Стеценко рассказал ему о своем столкновении с генералом. Князь посоветовал ему извиниться и не придал этой истории значения.
Между тем генерал Халецкий со своими гусарами вскоре увидел малочисленный кавалерийский отряд англичан. Тотчас же он велел своим гусарам собраться в лощине, оттуда они сделали в англичан несколько бесцельных выстрелов и затем вдруг стали отступать.
С площадки, где находилась ставка князя Меншикова, было видно, что наши аванпосты неизвестно для чего отступают. Князь немедленно послал за генералом Кирьяковым, который был весьма недоволен, что ему помешали обедать.

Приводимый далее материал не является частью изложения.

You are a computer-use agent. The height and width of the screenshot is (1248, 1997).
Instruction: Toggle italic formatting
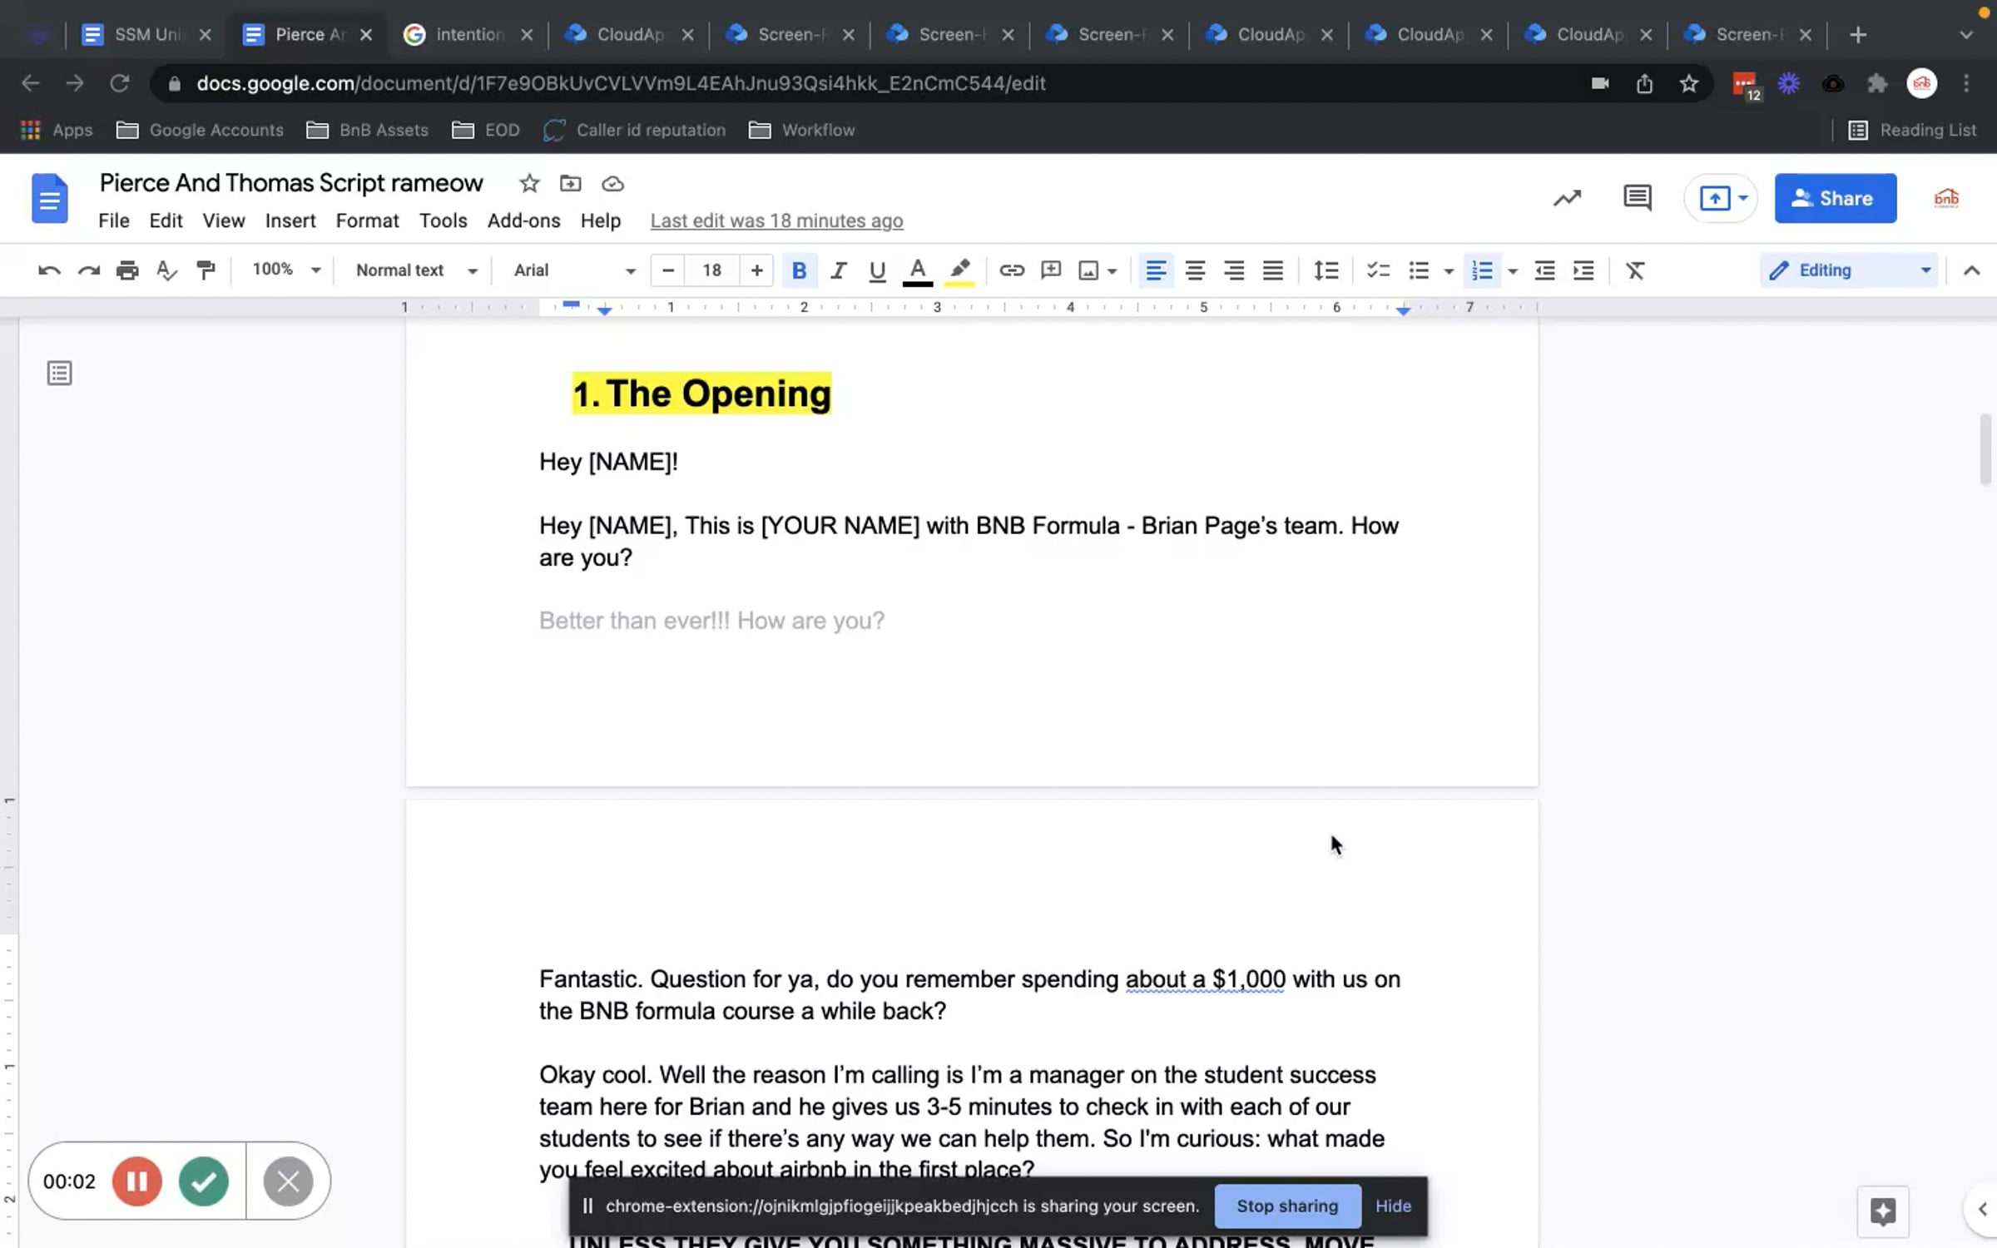[838, 270]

– Я вас призвал, ваше превосходительство, – сказал Меншиков, не глядя в лицо Кирьякову, – с тем, чтобы возложить на вас весьма важное поручение.

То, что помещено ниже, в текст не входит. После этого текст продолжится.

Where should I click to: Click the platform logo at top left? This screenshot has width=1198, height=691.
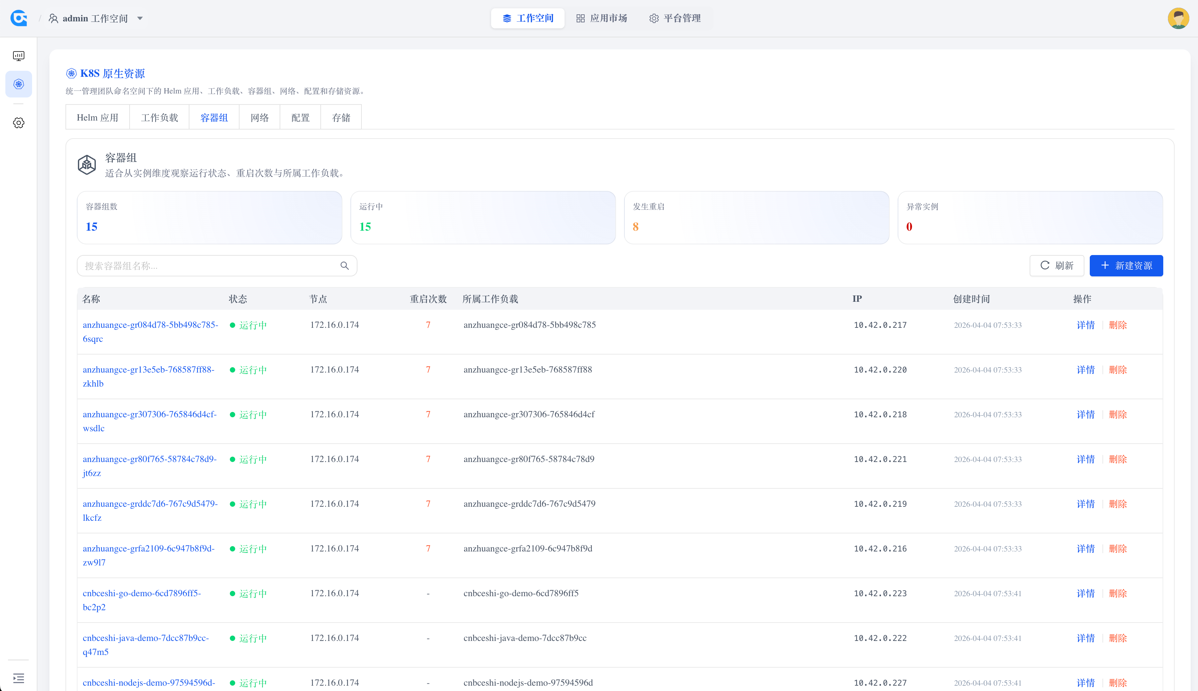tap(19, 19)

– Что могу, исполню, – ответил Кирьяков. – Но пользуюсь случаем сказать вашей светлости, что сделанные вами изменения в расположении мне вверенных войск едва ли выгодны. Наш левый фланг весьма слаб.
– Что вы мне говорите о левом фланге! – раздражительно сказал Меншиков, не выносивший даже присутствия Кирьякова. – Вы стоите на неприступной позиции и считаете себя в опасности. Я вас призвал теперь не для объяснений с вами. Прошу вас немедленно составить отряд из казачьей батареи, тарутин-цев, бородинцев и четвертой легкой батареи. С этим отрядом вы пойдете следом за веймарцами, чтобы внушить неприятелю, что мы не слабы. Вы видите, я посылаю вас с нашими отборными силами. Надеюсь, что вы исполните все в точности. Вы должны искусным маневрированием выказать ваш отряд неприятелю в угрожающем положении...
– Признаюсь, из слов вашей светлости я все еще не понял цели этого движения.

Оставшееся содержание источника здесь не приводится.